Toddler Terror

Today my 2 1/2 yo has been the toddler terror from hell. Seriously, I am not joking. Here is a run down starting from this morning what he has put me thru:

1. S. put another toy in the microwave, this time the toy had a metal piece, loud noise and sparks ensued. I think I saved the micro, again….hoping badly.

2. while I was in the shower, S. got into my makeup bag, applied mascara and lipgloss to his eyebrow area. Then squirted almost a whole tube of Crest toothpaste onto his toothbrush and threw it into the toilet. While I was getting out of the shower, he snatched a bottle of Nair and tried to run, I chased him naked and dripping wet from the shower, caught him before he turned himself into the “Bald One”.
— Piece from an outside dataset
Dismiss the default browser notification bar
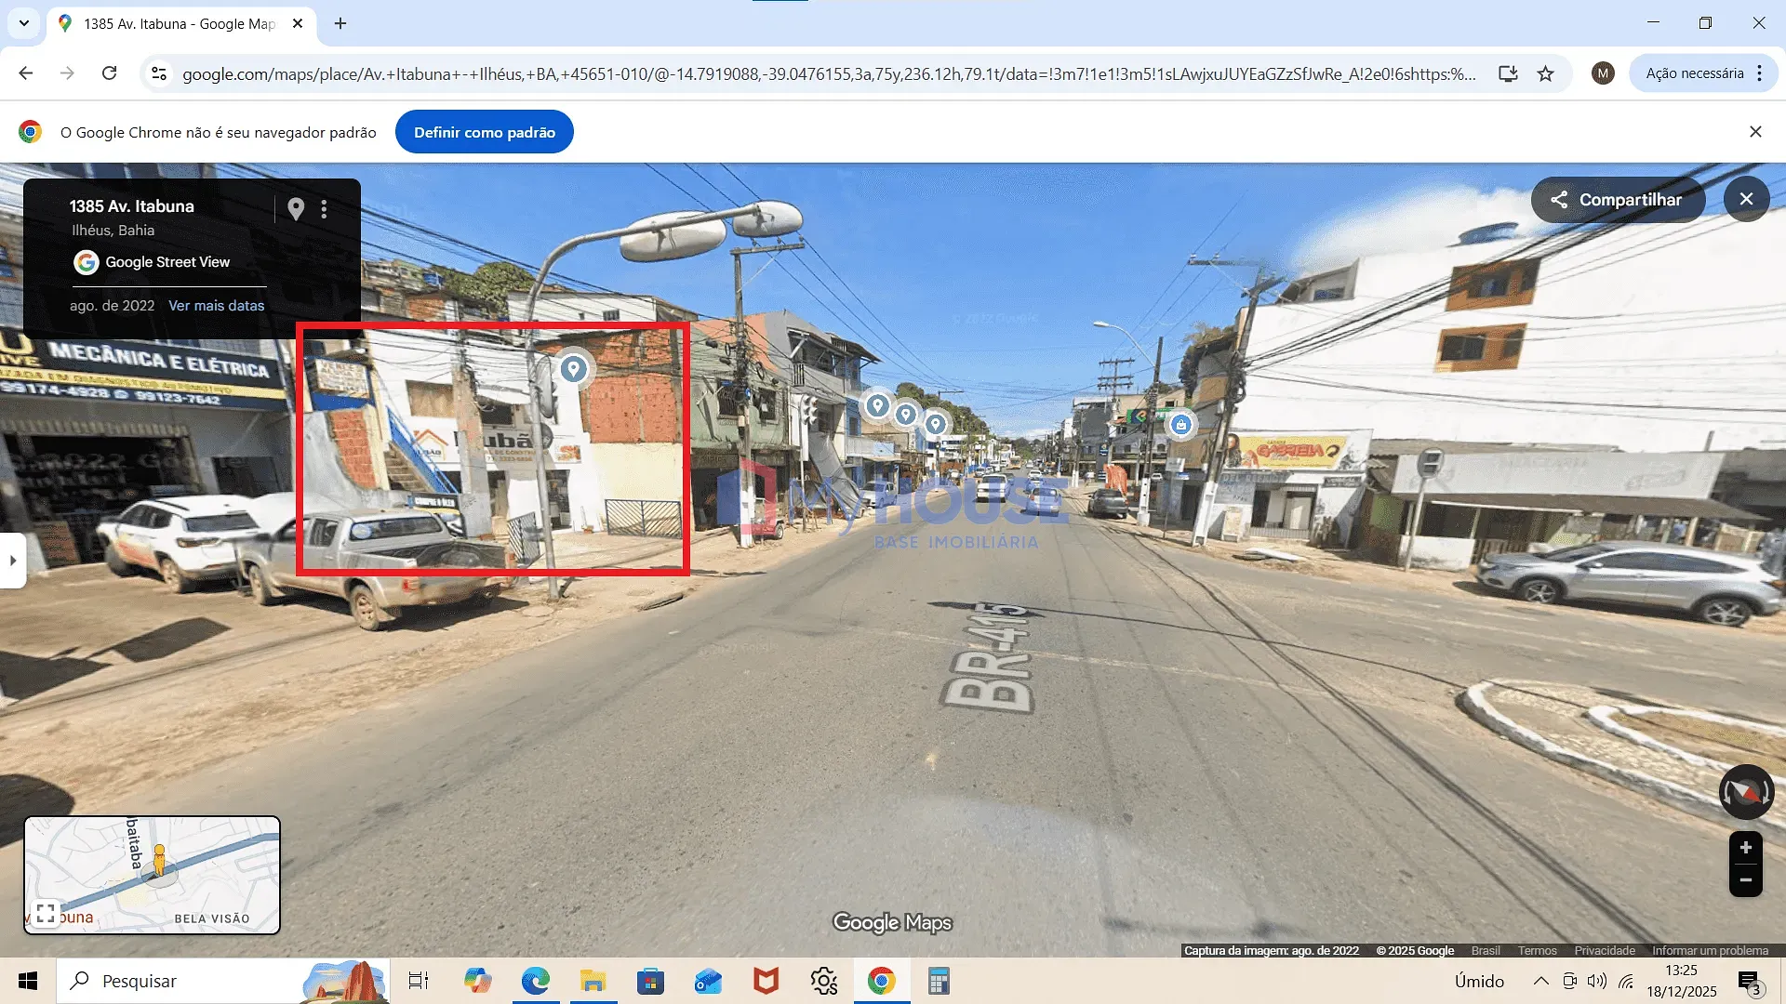The image size is (1786, 1004). 1755,132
3. S. wanted some Doritos chips (I do not care for the stinky things but the rest of my family does so they are usually in the pantry) I obliged his snack since he ate a healthy lunch. I gave him a few chips in his Sponge Bob bowl and parked him in front of the TV so I could unload the dishwasher. A bit later he brought his empty bowl to me and said “Mo, peese, Mom” so I gave him another 4 chips, he answered ‘Thank you mommy!” He can be such a sweetheart! Off he went back to his spot. He was being awful quiet but I finished my chore and went to check on him. S. was being so quiet because he was chewing up his chips, spitting them out into the carpet, then swirling them around into huge orange mashtype stuff! Ahhhhhh! a carpet cleaning was needed after that, grrr.

4. the Schwan’s man stopped by and I bought a few things, paid with a check. While I was stowing my newly purchased frozen goods in the freezer, S. retrieved my checkbook off my desk and scribbled on about 8 checks with a black pen before he was busted.
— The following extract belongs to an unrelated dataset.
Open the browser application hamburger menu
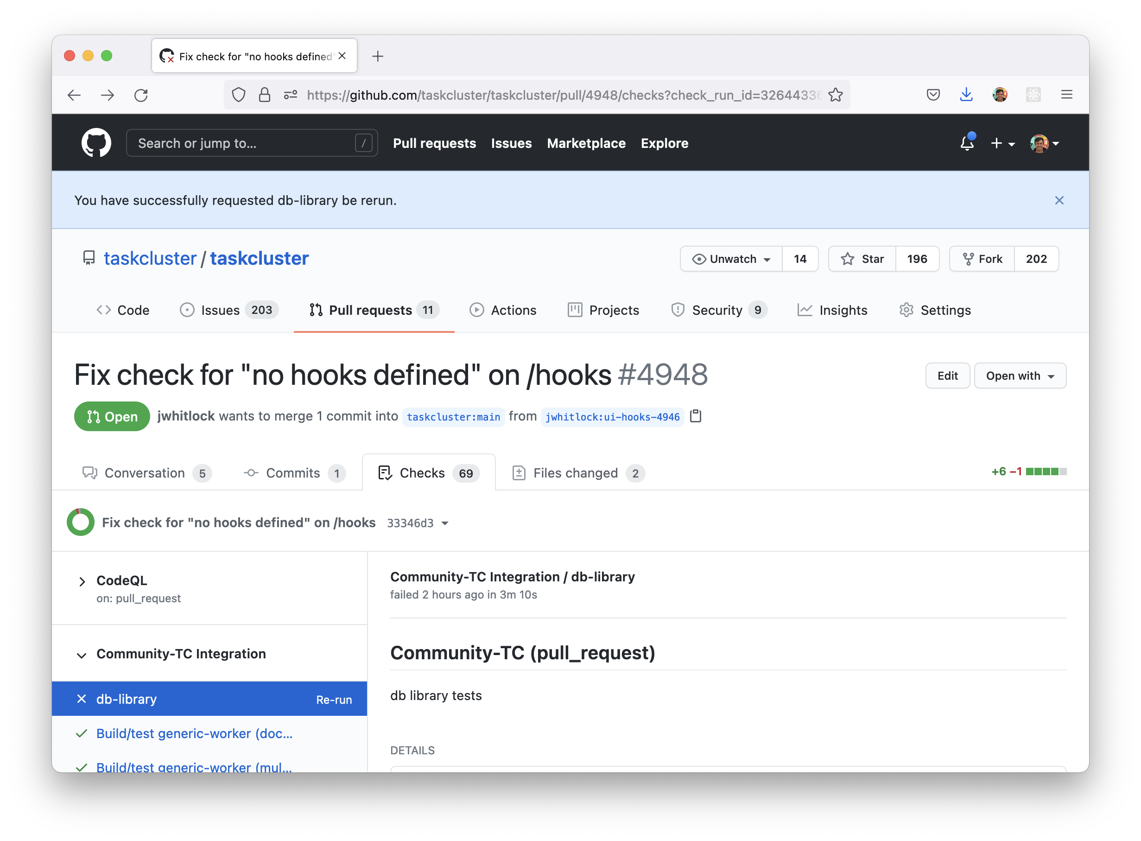 click(1067, 95)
5. S. sprayed horse-fly spray into his face while we were outside spraying down Scooter. Luckily it was the all natural and organic crap I put around Scooters eye’s, muzzle, ears, and private parts. Panic! we raced into the house and washed his eyes and face, no redness, nothing, I panicked for nada. S. never even cried.

6. set the car alarm off 2X with my car remote he snuck out of my purse when I was on the phone.

7. put a navy blue crayon in the toaster then toasted it, like the micro, I was fast enough that only the paper got scorched, no melted wax mess, but would have been in a matter of seconds.

8. we were outside picking up the yard, and stuff because we have to mow AGAIN, S. plucked all the little red flowers off my geraniums that he could reach.

Thankfully he is taking his afternoon nap ( the 1 and only one he takes).
I think I need a pay raise……



Filed under Rants

9 responses to “Toddler Terror

  1. I’m sorry, but I am laughing so hard.

    You get paid too!

    See you tomorrow, have a quiet evening my friend

  2. ok brian, you get yourself a good laugh, i get paid very little!

  3. OY! And I am supposed to be having 5!

    Hey email me sometime

  4. cowgirl- you can do 5 easily, lol! just buy lots of duct tape because toddlers can escape almost anything. Ill email ya ; )

  5. I have 200 mph duct tape! If it holds NASCAR together, it’ll do the job!

  6. OMG what a little wild one you have on your hands. Thanks for stopping by my blog.

  7. valerie-yes, he is BUSY nothing like his older bro when he was a toddler ..

  8. tara-yeah, or 3 or 4 of them damn things, hand ’em over! or I’d settle for a xanax!